When I became a Registered Nurse, I left the crazy world my aunts loved to concentrate most of my nursing in critical care or post operative surgery. I thought this kind of nursing was a much safer world for me. I guess I was fooled. However, the world of Mental Health never left my personal life. In 1993, I welcomed a beautiful baby boy named Luke. He would be diagnosed with PDD-NOS or Pervasive developmental disorder not otherwise specified. Later this was just noted as Autism. My world as I knew it was shaken to its core.

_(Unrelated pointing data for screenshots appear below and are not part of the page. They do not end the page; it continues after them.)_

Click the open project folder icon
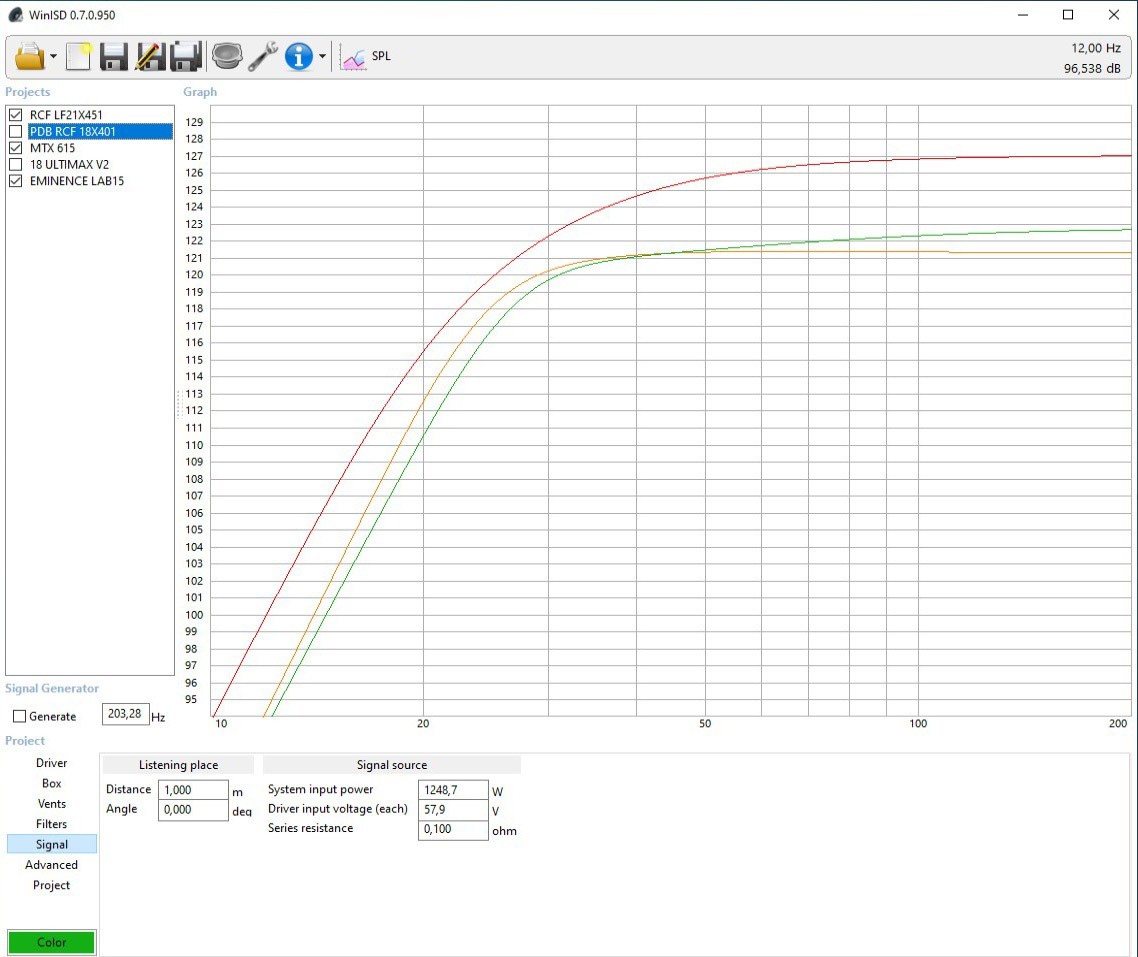Image resolution: width=1138 pixels, height=957 pixels. [30, 56]
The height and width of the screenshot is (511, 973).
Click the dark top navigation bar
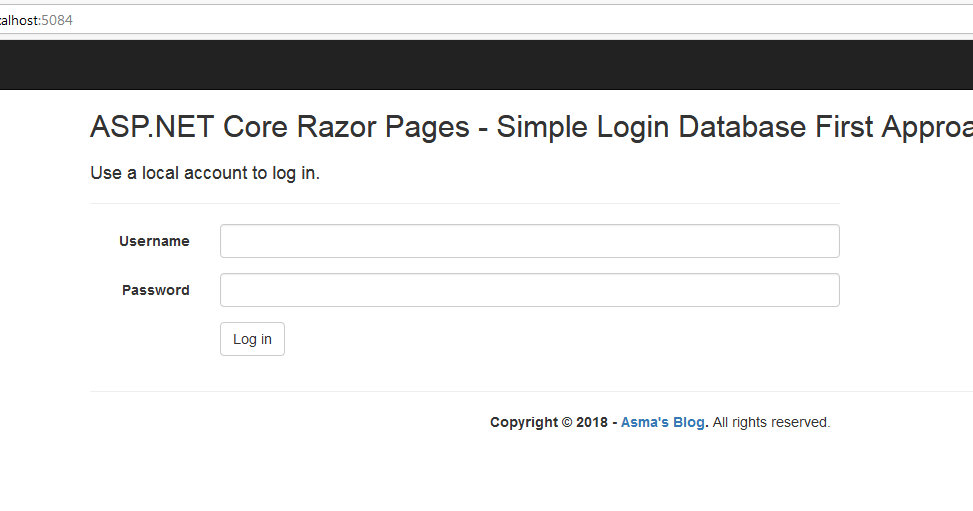coord(486,65)
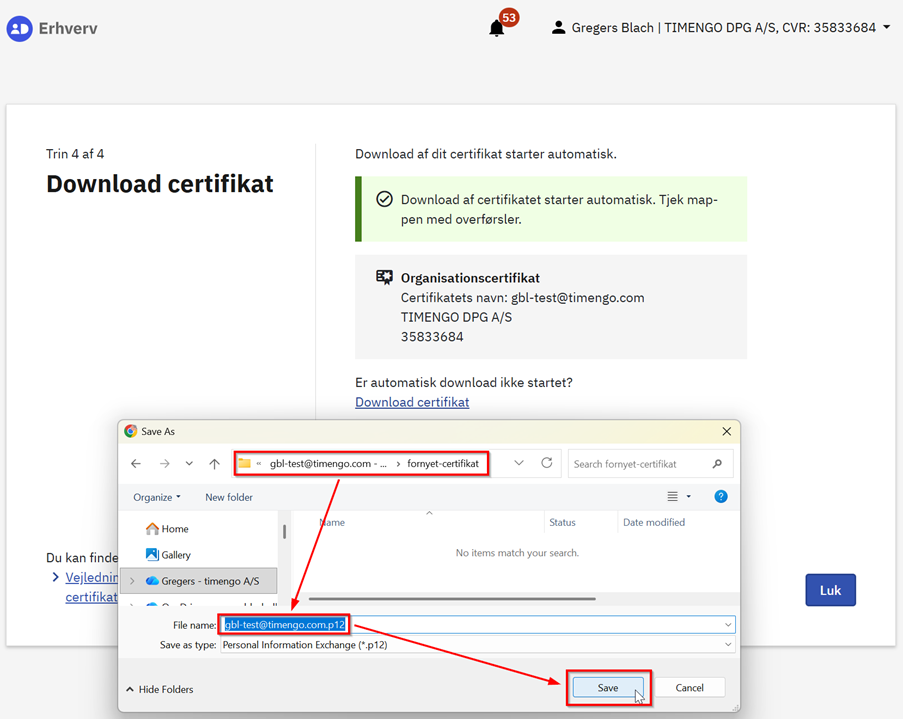This screenshot has width=903, height=719.
Task: Refresh the fornyet-certifikat folder view
Action: (x=547, y=463)
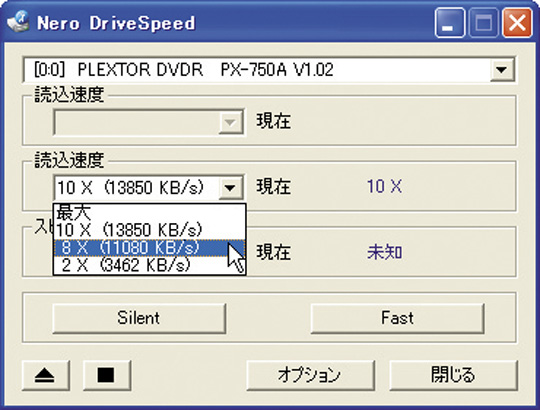The height and width of the screenshot is (410, 540).
Task: Choose 8 X (11080 KB/s) highlighted option
Action: point(149,248)
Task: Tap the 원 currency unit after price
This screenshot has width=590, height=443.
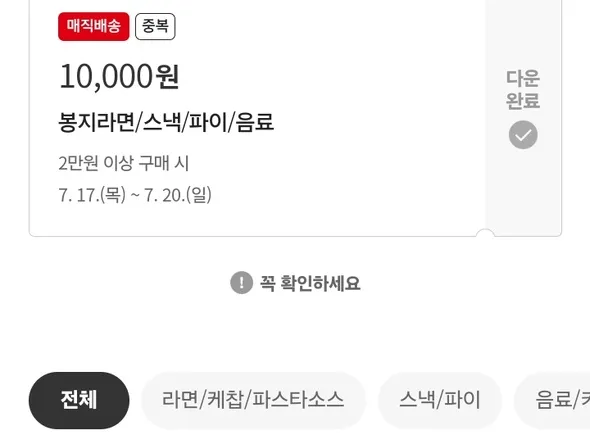Action: (x=167, y=77)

You see a panel of experts in 1994 had completed a new revision of the Diagnostic and Statistical Manual of Mental Disorders (DSM) that would be used by the medical community to identify and diagnose children like mine with Autism. They say 20% of the population has some form of mental illness. I think it is higher, but what do I know.

This year a revised version of the DSM ( ONLY fifth revision since its creation in 1952) came out. Many folks in the medical community are up in arms about it. Change is not easy. My concern is more that we do not let the new DSM take away the much needed health care for individuals who need it to function in everyday life. Globally this book will be used to diagnose, but in America this book is hugely significant to the ordinary person because if a person is not diagnosed, one does not get the dollars from their health insurance. This concerns me. I think time will tell how all this plays out especially with Obamacare taking root in the next year or so. In general I applaud the mental health community for updating the book. It needed to be done.

I also want to mention that I fear for the over diagnosing of individuals with mental illness. A word of advice: Do not take a pill for every whim and especially do not put a child on a pill to mask symptoms until you really understand what is going on. Patience is needed . Do not be in a rush. Where the heck you going anyway? It has taken many years of finding the right medication for Luke. He is on two main meds right now and is functioning fairly well on them. He is monitored very closely by doctors we have found in our community we trust in Seattle.